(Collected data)
● ● ● ● ●

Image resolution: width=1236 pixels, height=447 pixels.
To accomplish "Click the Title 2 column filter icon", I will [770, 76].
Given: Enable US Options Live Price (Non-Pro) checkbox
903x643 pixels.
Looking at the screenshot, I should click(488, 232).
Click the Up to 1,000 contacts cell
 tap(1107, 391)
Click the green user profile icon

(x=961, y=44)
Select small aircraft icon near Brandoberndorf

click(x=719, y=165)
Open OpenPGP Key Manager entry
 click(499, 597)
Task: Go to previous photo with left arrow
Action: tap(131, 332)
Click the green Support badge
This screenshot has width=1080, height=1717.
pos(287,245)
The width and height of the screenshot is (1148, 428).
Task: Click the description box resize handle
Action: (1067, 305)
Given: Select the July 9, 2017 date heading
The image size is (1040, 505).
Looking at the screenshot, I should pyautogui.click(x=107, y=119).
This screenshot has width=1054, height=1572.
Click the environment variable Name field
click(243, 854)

● ● ● ● ●

EXERCISE OBJECTIVE = Whatever lies between the line containing "This screenshot has width=1054, height=1572." and the final line above, both included, must be returned exactly.

SOLUTION FOR THIS EXERCISE =
This screenshot has width=1054, height=1572.
Click the environment variable Name field
click(243, 854)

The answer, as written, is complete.